# [TEXTE PROPOSÉ]
Évasion d’Italie
En 1942, je participais à la campagne de Libye dans les rangs de la 22e Compagnie Nord-Africaine et c’est au cours du siège de Bir-Hakeim que j’ai été blessé et fait prisonnier.
Le 13 septembre 1942 je me suis retrouvé au camp de prisonniers de Bergamo (près de Milan), puis à l’hôpital de cette ville pendant six mois. Après guérison, j’ai pu m’évader le 13 septembre 1943.
Cette évasion du camp hôpital a été d’une extrême simplicité parce qu’elle avait été préparée minutieusement. Il s’agissait de placer un banc en bois de 4 mètres environ sur les barbelés pour passer de l’autre côté, entre deux sentinelles, vers 2 heures du matin.
Avec l’aide d’un camarade F.F.L., hospitalisé comme moi, mais qui n’a pu malheureusement me suivre, le coup réussit (…).
Vu les renseignements, il ne m’était pas possible de gagner la Suisse, proche de 40 kilomètres. C’était trop gardé. Je ne pouvais non plus gagner la France (160 kilomètres) parce que j’étais recherché comme condamné à mort par Vichy depuis 1941, comme beaucoup des nôtres et radié de mon administration. Mon plan était établi de manière en partant seul, à me porter à la rencontre des troupes alliées qui, après avoir pris pied sur le sol de la Sicile, commençaient à débarquer dans le Sud de l’Italie.
Et ainsi, je suis parti non à la dérive, tout le long des « Appeninni », en haut des crêtes vers le sud. À ce moment, la route s’avérait longue et je ne savais quand je pourrais joindre nos troupes amies.
Les bergers italiens m’ont ravitaillé tout le long du trajet. À un certain moment j’ai pu prendre un train de marchandises qui m’a déposé en plein Rome.
C’était le 15 octobre 1943. Je me suis perdu dans la ville envahie par les troupes allemandes. J’ai couché sous les arches du Colisée. Enfin, j’ai pu gagner les champs et jardins de Rome. Alors j’ai commencé à être à mon aise et me reposer quelques jours.
Le front allié se précisait au sud. Il fallait y arriver. Je me remettais en route par les villages de Poli, Palestrina puis Cassino, cette fois avec deux déserteurs siciliens qui cherchaient à gagner leur village natal. Mais les Allemands avaient déjà préparé leur plan de défense en certains endroits et notre odyssée devenait, périlleuse. C’est ainsi qu’un des Siciliens qui m’accompagnaient devait sauter sur une certaine mine et était blessé assez sérieusement. En outre, les Allemands déclenchaient un tir nourri dans notre direction. Il a fallu rebrousser chemin et se réfugier dans les jardins d’un village à 15 kilomètres en arrière. Alors là, nous n’avons pas bougé. Trois Anglais et un Sud-Africain évadés sont venus se joindre à nous. Eux non plus n’avaient pu passer la ligne. Il fallait attendre et repérer. C’est ce que nous avons fait. Nous avons décidé de prendre nos quartiers d’hiver et prévoir des provisions, ce qui a été fait.

# [DONNÉES FOURNIES]
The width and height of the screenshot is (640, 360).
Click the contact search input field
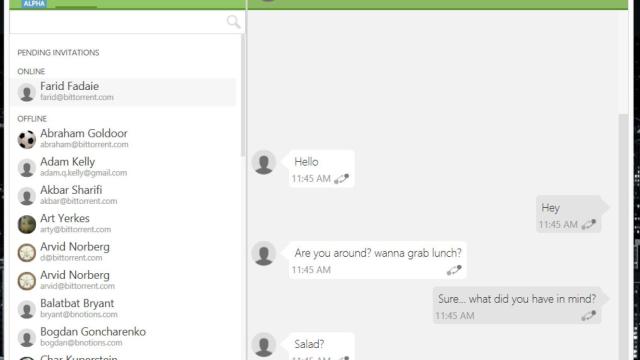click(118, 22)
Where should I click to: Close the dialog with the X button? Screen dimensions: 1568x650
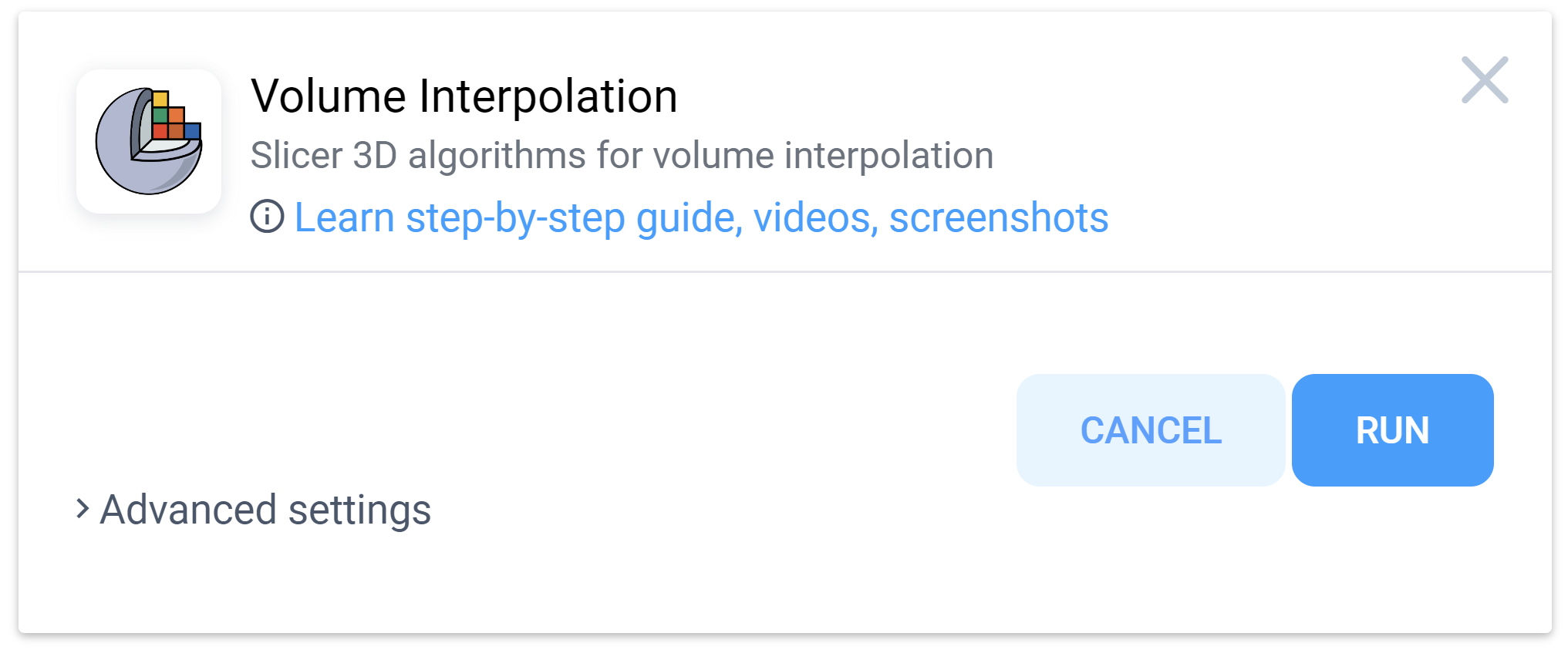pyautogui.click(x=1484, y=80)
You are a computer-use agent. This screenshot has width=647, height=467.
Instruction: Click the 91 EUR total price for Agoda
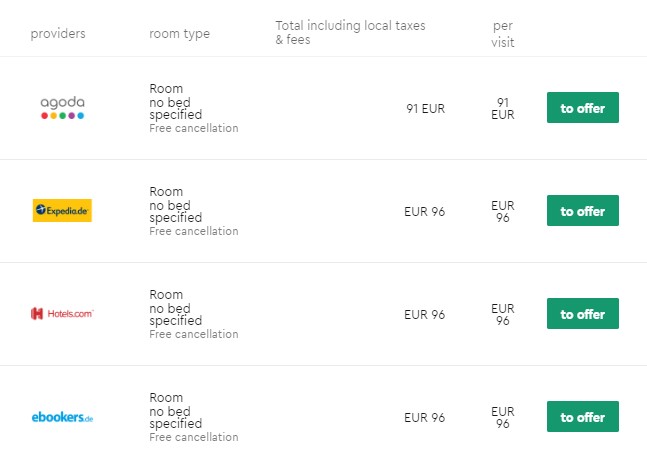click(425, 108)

# [TÂCHES ET EXERCICES]
**a.** Recopiez le passage du récit d'évasion qui va de « Évasion d’Italie » jusqu'à « 13 septembre 1943. » inclus.
**b.** Dans le récit d'évasion, où le narrateur a-t-il dormi à Rome ?

# [RÉPONSES FOURNIES]
**a.**
Évasion d’Italie
En 1942, je participais à la campagne de Libye dans les rangs de la 22e Compagnie Nord-Africaine et c’est au cours du siège de Bir-Hakeim que j’ai été blessé et fait prisonnier.
Le 13 septembre 1942 je me suis retrouvé au camp de prisonniers de Bergamo (près de Milan), puis à l’hôpital de cette ville pendant six mois. Après guérison, j’ai pu m’évader le 13 septembre 1943.

**b.** Sous les arches du Colisée.